Next generation of scientists supported through Antarctic scholarships
One hundred years ago the Antarctic challenge was a race to reach the South Pole. Today the challenge is one of science and stewardship as the planet warms to levels never before recorded.
To better understand our changing world, five new research scholarships have been awarded to top New Zealand Antarctic researchers thanks to support from Antarctica New Zealand, New Zealand Antarctic Research Institute (NZARI) and New Zealand Post.
From an award pool of $50,000, the Postgraduate Research Scholarship Programme supports studies at masters and doctorate levels, to encourage researchers to pursue interests in Antarctica and the Southern Ocean.
The quality of applications were of a very high standard which is a testament to Antarctic research agencies across New Zealand. This reflects the growing importance of broader climate research in our communities and the career opportunities linked to this.
Antarctica New Zealand and its partners are committed to the valuable contribution that Antarctic science can make to the international knowledge base and understanding of Antarctica and global ecosystems and processes.
2016 Research Awards:
New Zealand Post Antarctic Scholarship: Natalie Pilcher, University of Canterbury, MSc - “Mercury contamination in Adélie and emperor penguins in the Ross Sea: latitudinal, temporal, sexual, age and inter-specific differences.”

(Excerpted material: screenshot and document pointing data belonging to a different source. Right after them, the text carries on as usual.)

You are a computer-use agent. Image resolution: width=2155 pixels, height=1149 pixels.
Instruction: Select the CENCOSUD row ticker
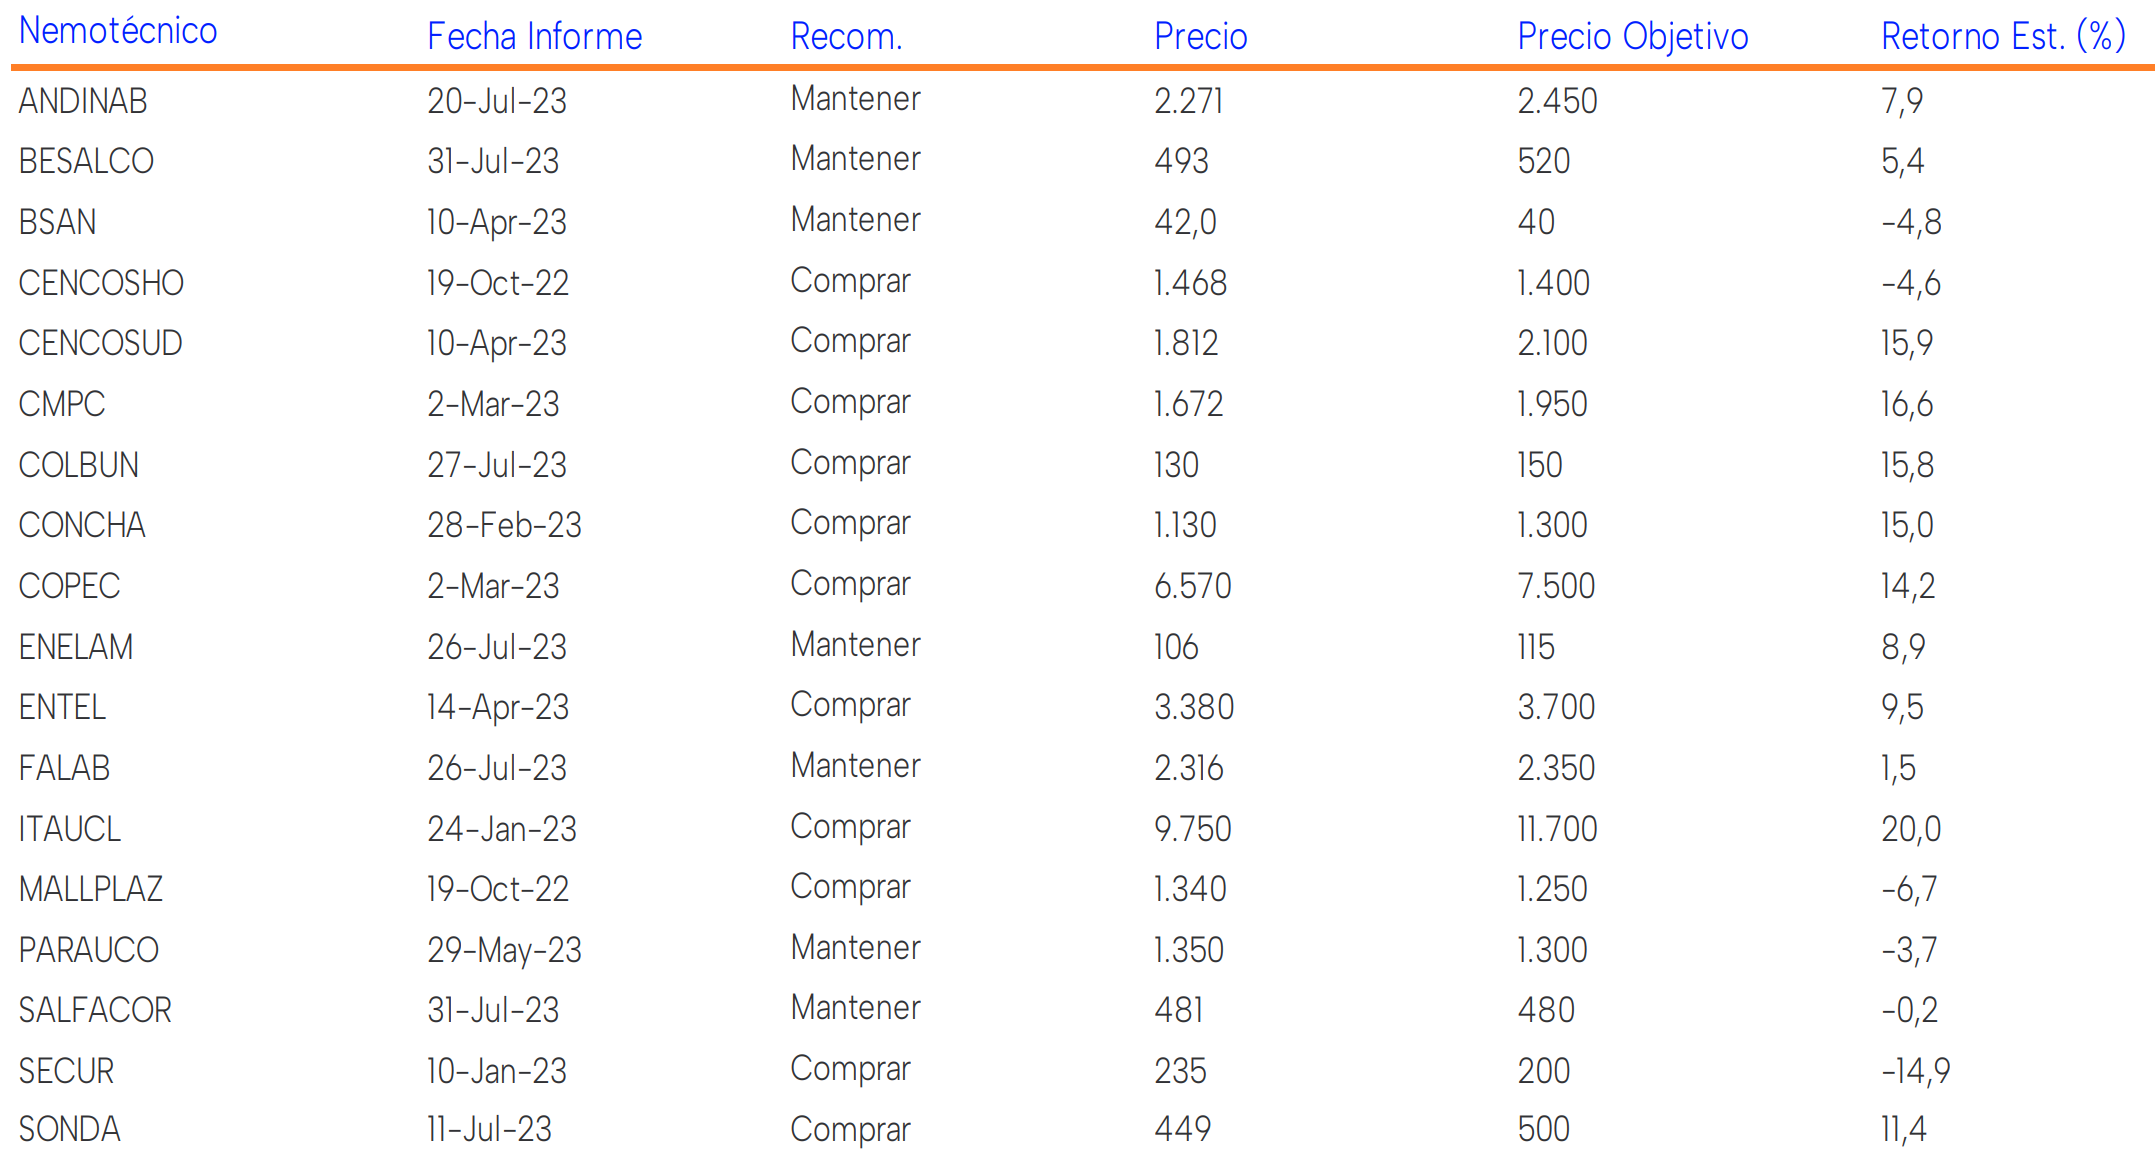point(100,343)
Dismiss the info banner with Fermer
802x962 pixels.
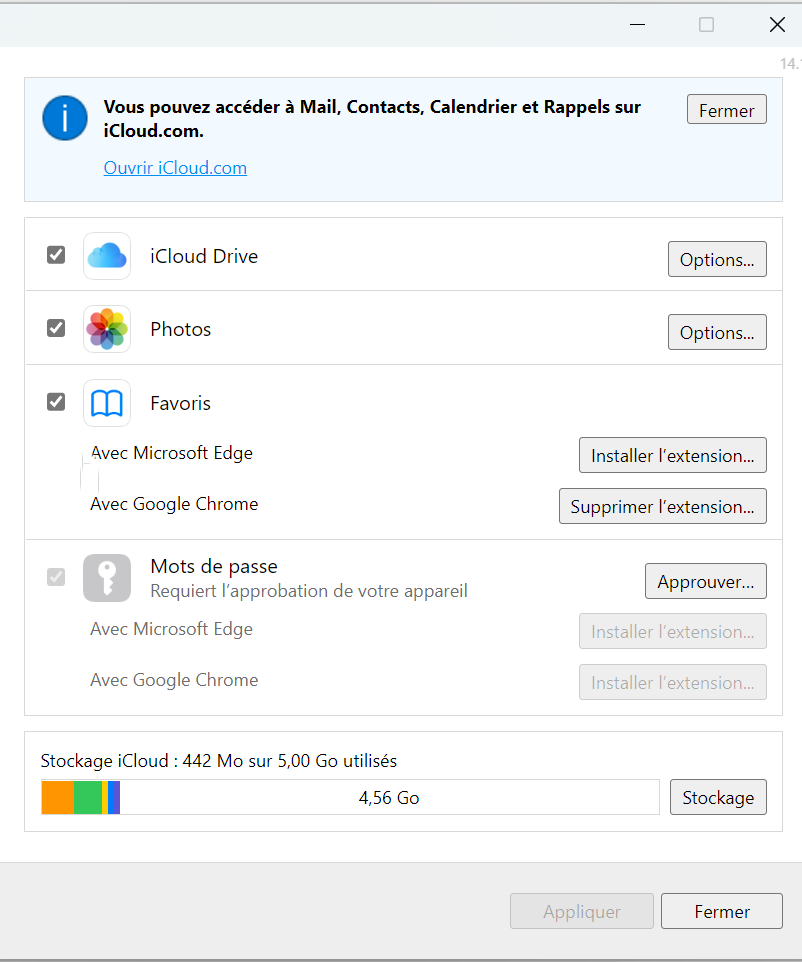tap(726, 110)
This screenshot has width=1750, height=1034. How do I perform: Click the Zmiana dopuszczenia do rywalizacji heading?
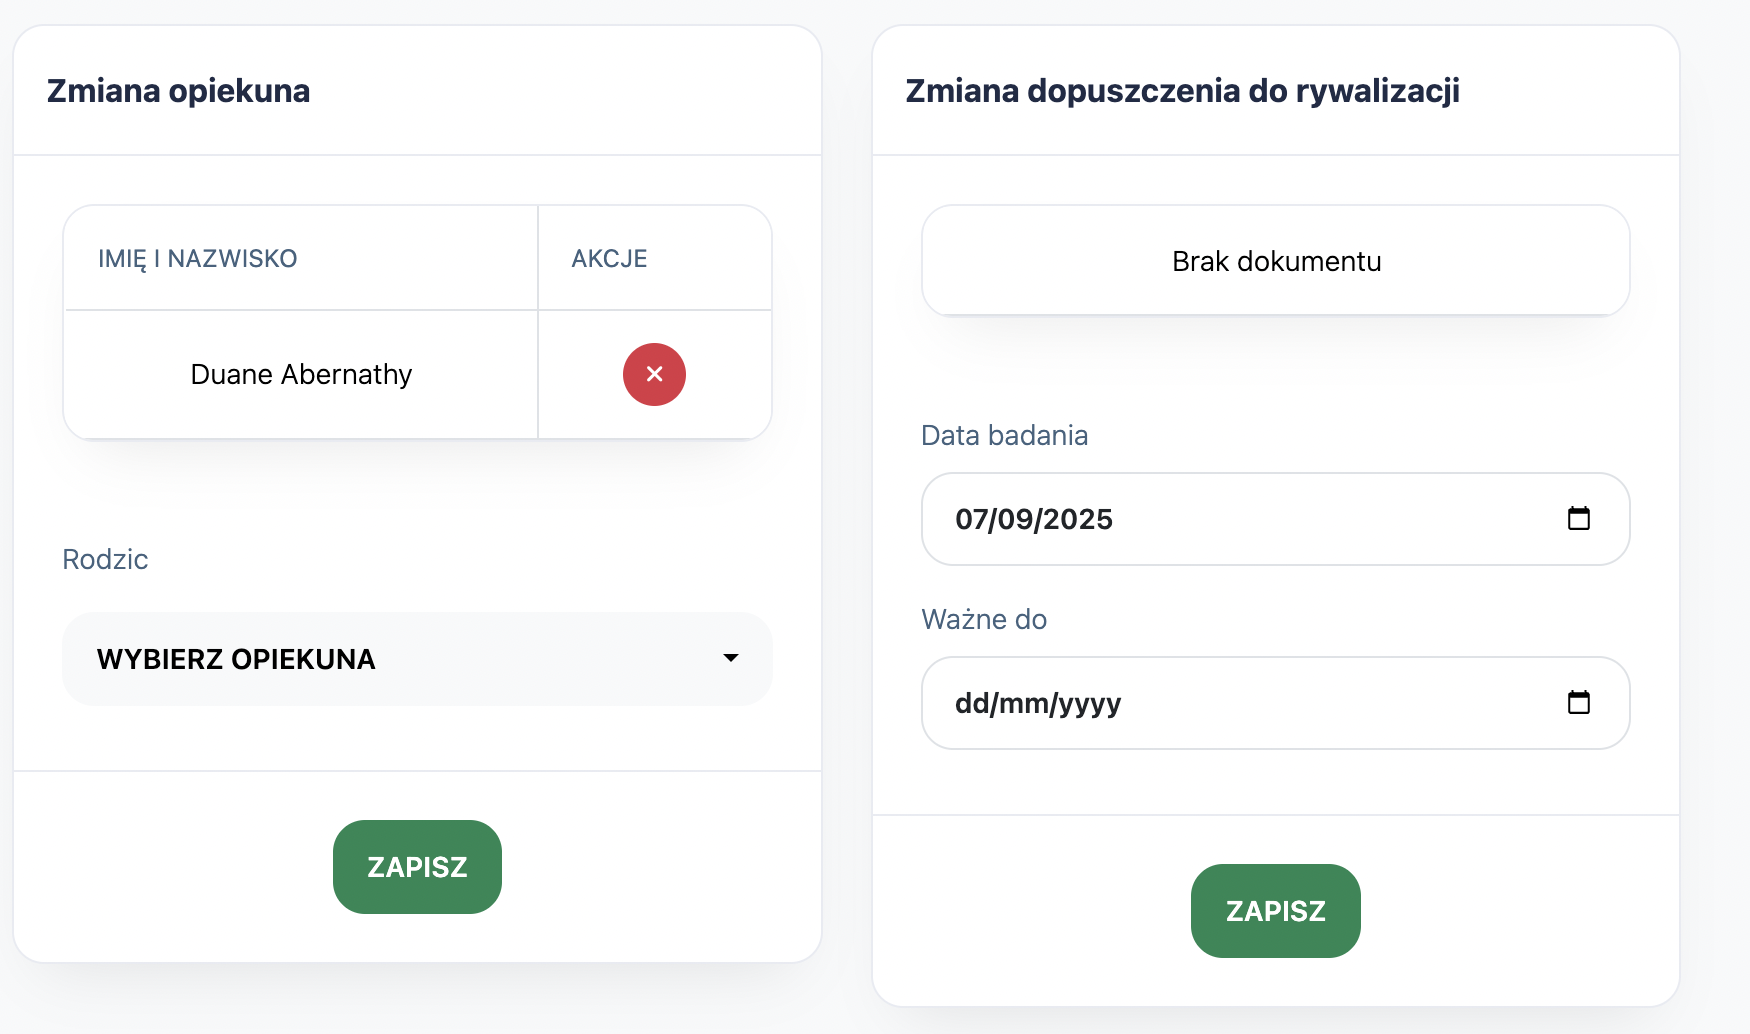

New Zealand Antarctic Research Institute Doctoral Scholarship: Alena Malyarenko, University of Otago/NIWA, PhD - “Interannual Ocean Variability in the Ross Sea.”
New Zealand Antarctic Research Institute Masters Scholarship: Rebecca Parker, University of Otago, MSc - “Sea ice and diatom primary production in the Ross Sea, Antarctica: the response to post-glacial warming.”
Antarctica New Zealand Postgraduate Scholarship: Ekkehard Scheffler, University of Canterbury, MSc - “Analysis of short term variations of glacier flow in the Ross Sea region, Antarctica, observed by new satellite sensors.”
New Zealand Antarctic Research Institute Prize: Marcus Arnold, University of Canterbury, MSc - “Surface Mass Balance of the Ross Ice Shelf: Dating Snow Layers from Radar by Using Stable Isotope Analysis.”